Partners in Grime: How Brands Recognised the Power of Grime
Emerging from East London in the early 2000s, grime music, at its heart, voices the experience of working-class urban life. It features quick-witted lyricism matched by a quickened (around 140 beats per min) tempo. Relative to other music genres, it’s hard to pin down grime’s defining hallmarks. The subculture resists archetypes and straightforward definition, while the lyrics and messages it contains resist mainstream narratives.
Grime’s resistant, counter-cultural spirit would seem at odds with most brand ambitions for widespread recognition & success. Yet grime and major brands have found an alliance in recent years – from Stormzy’s Adidas ambassadorship, to HSBC ft. Lady Leshurr. Why does grime appeal to brands, and how can brands harness the cultural meaning of grime in an authentic way?
The meaning of ‘home’
Hyperlocal references to hometowns, urban neighbourhoods and ‘ends’ are central to grime music, a genre connected to the local roots from which it grew. IKEA have understood this connection between grime music and the meaning of ‘home’, with a fresh take on the latter in their Christmas TV ad last year. Silence the Critics shows a cluttered home criticised by its own animated furniture – through rapping.

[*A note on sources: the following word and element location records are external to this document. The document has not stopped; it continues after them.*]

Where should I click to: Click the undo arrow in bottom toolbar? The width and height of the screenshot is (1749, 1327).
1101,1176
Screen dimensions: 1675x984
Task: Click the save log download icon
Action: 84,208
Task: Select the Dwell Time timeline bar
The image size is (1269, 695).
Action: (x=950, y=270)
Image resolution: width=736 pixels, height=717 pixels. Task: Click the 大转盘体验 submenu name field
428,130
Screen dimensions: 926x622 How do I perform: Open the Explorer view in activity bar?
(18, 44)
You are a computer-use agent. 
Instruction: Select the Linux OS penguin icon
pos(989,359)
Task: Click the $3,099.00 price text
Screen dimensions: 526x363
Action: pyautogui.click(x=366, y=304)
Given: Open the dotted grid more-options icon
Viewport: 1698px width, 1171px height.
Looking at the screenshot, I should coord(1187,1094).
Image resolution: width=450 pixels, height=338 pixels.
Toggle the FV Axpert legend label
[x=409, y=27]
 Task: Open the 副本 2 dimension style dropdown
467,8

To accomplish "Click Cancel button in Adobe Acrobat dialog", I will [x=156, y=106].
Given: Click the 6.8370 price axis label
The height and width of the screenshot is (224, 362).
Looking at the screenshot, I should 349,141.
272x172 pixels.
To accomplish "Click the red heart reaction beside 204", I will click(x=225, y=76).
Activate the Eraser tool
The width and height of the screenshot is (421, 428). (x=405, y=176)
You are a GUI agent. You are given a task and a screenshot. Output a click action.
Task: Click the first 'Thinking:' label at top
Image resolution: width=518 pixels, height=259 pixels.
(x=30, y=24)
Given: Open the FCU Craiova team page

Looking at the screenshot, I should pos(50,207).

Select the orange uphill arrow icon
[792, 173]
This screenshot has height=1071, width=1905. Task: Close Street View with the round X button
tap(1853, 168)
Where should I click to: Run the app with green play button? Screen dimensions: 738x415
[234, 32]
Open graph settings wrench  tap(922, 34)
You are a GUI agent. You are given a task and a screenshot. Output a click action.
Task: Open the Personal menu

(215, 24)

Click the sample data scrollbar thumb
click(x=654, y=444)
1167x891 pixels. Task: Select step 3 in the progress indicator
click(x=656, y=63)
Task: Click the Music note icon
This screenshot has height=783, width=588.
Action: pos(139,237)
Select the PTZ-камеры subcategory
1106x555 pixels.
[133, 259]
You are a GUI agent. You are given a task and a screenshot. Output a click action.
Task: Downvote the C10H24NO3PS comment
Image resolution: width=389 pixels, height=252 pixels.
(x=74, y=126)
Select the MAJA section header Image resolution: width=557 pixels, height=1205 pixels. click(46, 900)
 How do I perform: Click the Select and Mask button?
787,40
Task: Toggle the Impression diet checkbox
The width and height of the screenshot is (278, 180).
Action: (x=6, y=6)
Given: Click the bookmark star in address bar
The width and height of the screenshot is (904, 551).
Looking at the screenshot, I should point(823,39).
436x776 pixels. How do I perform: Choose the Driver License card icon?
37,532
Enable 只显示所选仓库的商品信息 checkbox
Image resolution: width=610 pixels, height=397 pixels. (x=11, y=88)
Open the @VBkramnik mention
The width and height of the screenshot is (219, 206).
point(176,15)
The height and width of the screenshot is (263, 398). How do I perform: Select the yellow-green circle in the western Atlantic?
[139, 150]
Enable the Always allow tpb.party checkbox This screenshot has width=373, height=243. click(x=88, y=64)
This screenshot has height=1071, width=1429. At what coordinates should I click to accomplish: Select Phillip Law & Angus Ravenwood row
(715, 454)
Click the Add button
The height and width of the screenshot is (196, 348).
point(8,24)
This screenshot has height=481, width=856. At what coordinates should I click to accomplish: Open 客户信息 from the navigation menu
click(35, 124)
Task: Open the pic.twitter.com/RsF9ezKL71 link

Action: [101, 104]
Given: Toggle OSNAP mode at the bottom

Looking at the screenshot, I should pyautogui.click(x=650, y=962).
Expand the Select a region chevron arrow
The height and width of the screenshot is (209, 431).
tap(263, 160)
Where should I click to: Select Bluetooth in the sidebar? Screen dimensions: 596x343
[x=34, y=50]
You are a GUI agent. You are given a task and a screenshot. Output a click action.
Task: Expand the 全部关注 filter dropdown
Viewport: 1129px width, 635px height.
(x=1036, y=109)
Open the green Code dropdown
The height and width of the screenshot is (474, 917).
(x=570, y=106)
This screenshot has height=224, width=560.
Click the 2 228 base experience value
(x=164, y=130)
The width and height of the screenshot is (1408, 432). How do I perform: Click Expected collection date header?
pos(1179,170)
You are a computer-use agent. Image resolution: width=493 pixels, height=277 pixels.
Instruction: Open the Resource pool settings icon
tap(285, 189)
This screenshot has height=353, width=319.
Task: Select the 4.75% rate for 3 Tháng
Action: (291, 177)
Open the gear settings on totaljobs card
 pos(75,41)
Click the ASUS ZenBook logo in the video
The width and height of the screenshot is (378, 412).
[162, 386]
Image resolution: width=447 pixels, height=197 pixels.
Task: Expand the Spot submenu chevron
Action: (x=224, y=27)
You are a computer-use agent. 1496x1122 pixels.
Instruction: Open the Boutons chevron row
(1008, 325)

The household objects become conduits for the voice of iconic grime MC, D Double E. As Jeffrey Boakye has highlighted, the ad ‘brought grime to the masses’ without overly commodifying the genre. The combination of urban sounds in domestic spaces works, because it ties into IKEA’s brand positioning today. Who better to represent IKEA’s ‘the wonderful everyday’ ethos than grime artists focused on capturing the realness of everyday life?
Grime gives brands the opportunity to differentiate their comms, swapping voiceovers and background tracks for a hybrid blend of speech and music. Grime’s colloquial lyrics signal inclusivity and directness, moving away from authoritative, abstract monologues in ads. Language itself becomes empowered by this versatility, parading slang and grammatical abbreviations to drive unapologetic storytelling. Grime showcases rap’s performative bravado, while its DIY subculture roots connote authenticity. This freeform self-expression connects brands in peer-to-peer conversation with consumers. Adopting grime’s assertive sound and fierce delivery encourages the listener to sit up and respond.
Nike & urban space
Nike collaborated with Mercury prize-winning grimestar, Skepta, for their ‘Nothing Beats a Londoner’ ad (2016). Nike centre on his urban hero status, opening with shots of him in a Peckham corner shop.
Scenes showing Skepta chilling in the ‘ends’, while retaining power to occupy space in London’s iconic cityscape at large, are inspiring and familiar to urban youth. Nike’s ‘Just Do It’ tagline assumes new meaning here, with the advert’s setting shifting from local ends to locations where diverse young Londoners battle life’s barriers. Nike declares ‘Nothing beats a Londoner’ – the exact spirit that grime symbolises. Londoners are simultaneously represented as individually unique and collectively united, with Nike as the champion of their shared urban reality. Displaying iconic artists sharing experiences with local youth, Nike uses grime as a cultural tool to recognise issues within urban places, and advocate the reclaiming of urban space.
IKEA and Nike are two very different brands, depicting grime in domestic and urban settings respectively. The genre plays well in both spaces because both brands recognised that grime is fundamentally about being connected to your roots. The genre communicates resistance in a way light-footed and conversational enough to connect with listeners – before hitting them with punchy, gritty truth. Emergently, mainstream brands are recognising the power of real grime MCs to communicate innovation, experimentation and a ‘something out of nothing’ mentality. Not only have IKEA and Nike ensured authentic executions (by partnering with two grime greats); the pre-existing brand positioning and legacy of both brands gave them a relevant proposition for grime to partner with. Brands must embrace, yet not co-opt the creativity grime represents carefully – maintaining the spirited authenticity the genre is made of, while also ensuring that their own brand purpose has an authentic connection to the values & ambitions grime is centred on.